● **What to produce**:
Extract all of the entries and set them down verbatim.

[Stored records]
━━━━━━━━

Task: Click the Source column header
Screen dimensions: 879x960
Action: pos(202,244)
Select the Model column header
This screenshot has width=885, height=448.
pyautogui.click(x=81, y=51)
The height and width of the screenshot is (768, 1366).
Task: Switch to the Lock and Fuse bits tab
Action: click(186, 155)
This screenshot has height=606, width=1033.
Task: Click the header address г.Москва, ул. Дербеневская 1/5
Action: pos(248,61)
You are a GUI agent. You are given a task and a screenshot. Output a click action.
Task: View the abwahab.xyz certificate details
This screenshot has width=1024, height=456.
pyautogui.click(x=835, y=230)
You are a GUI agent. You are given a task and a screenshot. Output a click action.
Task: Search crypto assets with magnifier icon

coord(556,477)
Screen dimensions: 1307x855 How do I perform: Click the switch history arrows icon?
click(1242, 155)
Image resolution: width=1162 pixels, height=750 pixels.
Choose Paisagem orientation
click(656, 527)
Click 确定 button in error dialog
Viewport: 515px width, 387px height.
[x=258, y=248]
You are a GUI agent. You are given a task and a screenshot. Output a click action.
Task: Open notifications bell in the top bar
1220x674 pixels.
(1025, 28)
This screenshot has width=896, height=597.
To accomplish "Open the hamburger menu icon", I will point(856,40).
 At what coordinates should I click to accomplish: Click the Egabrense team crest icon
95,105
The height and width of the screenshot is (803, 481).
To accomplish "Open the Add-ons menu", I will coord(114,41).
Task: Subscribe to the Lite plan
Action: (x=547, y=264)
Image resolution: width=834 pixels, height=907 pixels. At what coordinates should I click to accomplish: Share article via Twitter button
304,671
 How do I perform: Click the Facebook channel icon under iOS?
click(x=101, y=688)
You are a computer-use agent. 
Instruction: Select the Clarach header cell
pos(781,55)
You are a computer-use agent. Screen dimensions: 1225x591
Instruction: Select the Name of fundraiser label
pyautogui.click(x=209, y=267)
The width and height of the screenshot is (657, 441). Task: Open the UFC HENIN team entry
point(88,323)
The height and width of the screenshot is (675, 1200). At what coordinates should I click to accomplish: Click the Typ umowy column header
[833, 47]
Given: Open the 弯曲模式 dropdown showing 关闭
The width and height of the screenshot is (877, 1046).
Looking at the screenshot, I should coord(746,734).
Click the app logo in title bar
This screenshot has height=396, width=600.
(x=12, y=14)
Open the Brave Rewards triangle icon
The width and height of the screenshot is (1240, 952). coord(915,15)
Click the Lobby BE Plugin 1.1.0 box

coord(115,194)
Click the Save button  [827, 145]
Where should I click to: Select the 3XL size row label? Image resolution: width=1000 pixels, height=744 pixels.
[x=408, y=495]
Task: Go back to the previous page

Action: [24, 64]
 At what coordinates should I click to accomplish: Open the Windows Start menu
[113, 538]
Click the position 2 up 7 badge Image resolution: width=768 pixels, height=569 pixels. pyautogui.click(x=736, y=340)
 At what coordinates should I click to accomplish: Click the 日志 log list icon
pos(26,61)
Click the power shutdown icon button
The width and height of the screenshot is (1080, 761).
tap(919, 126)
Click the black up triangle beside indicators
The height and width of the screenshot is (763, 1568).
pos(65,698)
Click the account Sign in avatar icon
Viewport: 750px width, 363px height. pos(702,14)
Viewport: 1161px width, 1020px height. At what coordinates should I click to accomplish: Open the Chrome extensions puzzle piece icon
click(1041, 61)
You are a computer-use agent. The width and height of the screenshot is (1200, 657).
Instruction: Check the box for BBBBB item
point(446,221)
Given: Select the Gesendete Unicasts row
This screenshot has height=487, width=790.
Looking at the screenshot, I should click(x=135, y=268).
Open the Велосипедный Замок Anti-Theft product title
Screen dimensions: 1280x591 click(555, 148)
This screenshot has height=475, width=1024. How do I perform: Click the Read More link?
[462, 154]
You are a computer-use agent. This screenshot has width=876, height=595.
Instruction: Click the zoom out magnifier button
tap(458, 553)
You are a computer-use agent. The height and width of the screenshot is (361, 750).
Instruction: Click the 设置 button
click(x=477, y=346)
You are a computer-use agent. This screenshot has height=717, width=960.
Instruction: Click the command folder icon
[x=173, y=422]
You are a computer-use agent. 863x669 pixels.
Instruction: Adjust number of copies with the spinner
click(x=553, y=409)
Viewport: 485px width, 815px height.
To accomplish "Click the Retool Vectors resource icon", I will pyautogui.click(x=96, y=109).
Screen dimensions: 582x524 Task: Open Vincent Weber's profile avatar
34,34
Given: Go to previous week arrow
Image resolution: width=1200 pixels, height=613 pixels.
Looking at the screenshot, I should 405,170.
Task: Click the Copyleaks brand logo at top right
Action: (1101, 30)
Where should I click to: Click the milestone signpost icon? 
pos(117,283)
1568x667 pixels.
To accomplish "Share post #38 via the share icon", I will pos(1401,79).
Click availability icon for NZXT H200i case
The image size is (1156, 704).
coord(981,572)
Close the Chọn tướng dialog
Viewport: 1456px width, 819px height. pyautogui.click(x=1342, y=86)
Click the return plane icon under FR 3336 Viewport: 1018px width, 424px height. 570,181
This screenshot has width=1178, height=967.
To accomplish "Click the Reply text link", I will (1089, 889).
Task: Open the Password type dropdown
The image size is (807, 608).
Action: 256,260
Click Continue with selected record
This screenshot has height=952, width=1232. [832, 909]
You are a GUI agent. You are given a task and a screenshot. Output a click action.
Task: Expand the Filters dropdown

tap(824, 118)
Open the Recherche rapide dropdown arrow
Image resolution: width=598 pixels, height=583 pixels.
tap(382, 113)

━━━━━━━━

● **Problem solution**:
Task: Click the Source column header
Screen dimensions: 879x960
Action: pos(202,244)
Select the Model column header
This screenshot has width=885, height=448.
pyautogui.click(x=81, y=51)
The height and width of the screenshot is (768, 1366).
Task: Switch to the Lock and Fuse bits tab
Action: click(186, 155)
This screenshot has height=606, width=1033.
Task: Click the header address г.Москва, ул. Дербеневская 1/5
Action: pos(248,61)
You are a GUI agent. You are given a task and a screenshot. Output a click action.
Task: View the abwahab.xyz certificate details
This screenshot has width=1024, height=456.
pyautogui.click(x=835, y=230)
You are a GUI agent. You are given a task and a screenshot. Output a click action.
Task: Search crypto assets with magnifier icon

coord(556,477)
Screen dimensions: 1307x855 How do I perform: Click the switch history arrows icon?
click(1242, 155)
Image resolution: width=1162 pixels, height=750 pixels.
Choose Paisagem orientation
click(656, 527)
Click 确定 button in error dialog
Viewport: 515px width, 387px height.
[x=258, y=248]
You are a GUI agent. You are given a task and a screenshot. Output a click action.
Task: Open notifications bell in the top bar
1220x674 pixels.
(1025, 28)
This screenshot has width=896, height=597.
To accomplish "Open the hamburger menu icon", I will point(856,40).
 At what coordinates should I click to accomplish: Click the Egabrense team crest icon
95,105
The height and width of the screenshot is (803, 481).
To accomplish "Open the Add-ons menu", I will coord(114,41).
Task: Subscribe to the Lite plan
Action: (x=547, y=264)
Image resolution: width=834 pixels, height=907 pixels. At what coordinates should I click to accomplish: Share article via Twitter button
304,671
 How do I perform: Click the Facebook channel icon under iOS?
click(x=101, y=688)
You are a computer-use agent. 
Instruction: Select the Clarach header cell
pos(781,55)
You are a computer-use agent. Screen dimensions: 1225x591
Instruction: Select the Name of fundraiser label
pyautogui.click(x=209, y=267)
The width and height of the screenshot is (657, 441). Task: Open the UFC HENIN team entry
point(88,323)
The height and width of the screenshot is (675, 1200). At what coordinates should I click to accomplish: Click the Typ umowy column header
[833, 47]
Given: Open the 弯曲模式 dropdown showing 关闭
The width and height of the screenshot is (877, 1046).
Looking at the screenshot, I should coord(746,734).
Click the app logo in title bar
This screenshot has height=396, width=600.
(x=12, y=14)
Open the Brave Rewards triangle icon
The width and height of the screenshot is (1240, 952). coord(915,15)
Click the Lobby BE Plugin 1.1.0 box

coord(115,194)
Click the Save button  [827, 145]
Where should I click to: Select the 3XL size row label? Image resolution: width=1000 pixels, height=744 pixels.
[x=408, y=495]
Task: Go back to the previous page

Action: [24, 64]
 At what coordinates should I click to accomplish: Open the Windows Start menu
[113, 538]
Click the position 2 up 7 badge Image resolution: width=768 pixels, height=569 pixels. pyautogui.click(x=736, y=340)
 At what coordinates should I click to accomplish: Click the 日志 log list icon
pos(26,61)
Click the power shutdown icon button
The width and height of the screenshot is (1080, 761).
tap(919, 126)
Click the black up triangle beside indicators
The height and width of the screenshot is (763, 1568).
pos(65,698)
Click the account Sign in avatar icon
Viewport: 750px width, 363px height. pos(702,14)
Viewport: 1161px width, 1020px height. At what coordinates should I click to accomplish: Open the Chrome extensions puzzle piece icon
click(1041, 61)
You are a computer-use agent. The width and height of the screenshot is (1200, 657).
Instruction: Check the box for BBBBB item
point(446,221)
Given: Select the Gesendete Unicasts row
This screenshot has height=487, width=790.
Looking at the screenshot, I should click(x=135, y=268).
Open the Велосипедный Замок Anti-Theft product title
Screen dimensions: 1280x591 click(555, 148)
This screenshot has height=475, width=1024. How do I perform: Click the Read More link?
[462, 154]
You are a computer-use agent. This screenshot has width=876, height=595.
Instruction: Click the zoom out magnifier button
tap(458, 553)
You are a computer-use agent. The height and width of the screenshot is (361, 750).
Instruction: Click the 设置 button
click(x=477, y=346)
You are a computer-use agent. This screenshot has height=717, width=960.
Instruction: Click the command folder icon
[x=173, y=422]
You are a computer-use agent. 863x669 pixels.
Instruction: Adjust number of copies with the spinner
click(x=553, y=409)
Viewport: 485px width, 815px height.
To accomplish "Click the Retool Vectors resource icon", I will pyautogui.click(x=96, y=109).
Screen dimensions: 582x524 Task: Open Vincent Weber's profile avatar
34,34
Given: Go to previous week arrow
Image resolution: width=1200 pixels, height=613 pixels.
Looking at the screenshot, I should 405,170.
Task: Click the Copyleaks brand logo at top right
Action: (1101, 30)
Where should I click to: Click the milestone signpost icon? 
pos(117,283)
1568x667 pixels.
To accomplish "Share post #38 via the share icon", I will pos(1401,79).
Click availability icon for NZXT H200i case
The image size is (1156, 704).
coord(981,572)
Close the Chọn tướng dialog
Viewport: 1456px width, 819px height. pyautogui.click(x=1342, y=86)
Click the return plane icon under FR 3336 Viewport: 1018px width, 424px height. 570,181
This screenshot has width=1178, height=967.
To accomplish "Click the Reply text link", I will (1089, 889).
Task: Open the Password type dropdown
The image size is (807, 608).
Action: 256,260
Click Continue with selected record
This screenshot has height=952, width=1232. [832, 909]
You are a GUI agent. You are given a task and a screenshot. Output a click action.
Task: Expand the Filters dropdown

tap(824, 118)
Open the Recherche rapide dropdown arrow
Image resolution: width=598 pixels, height=583 pixels.
tap(382, 113)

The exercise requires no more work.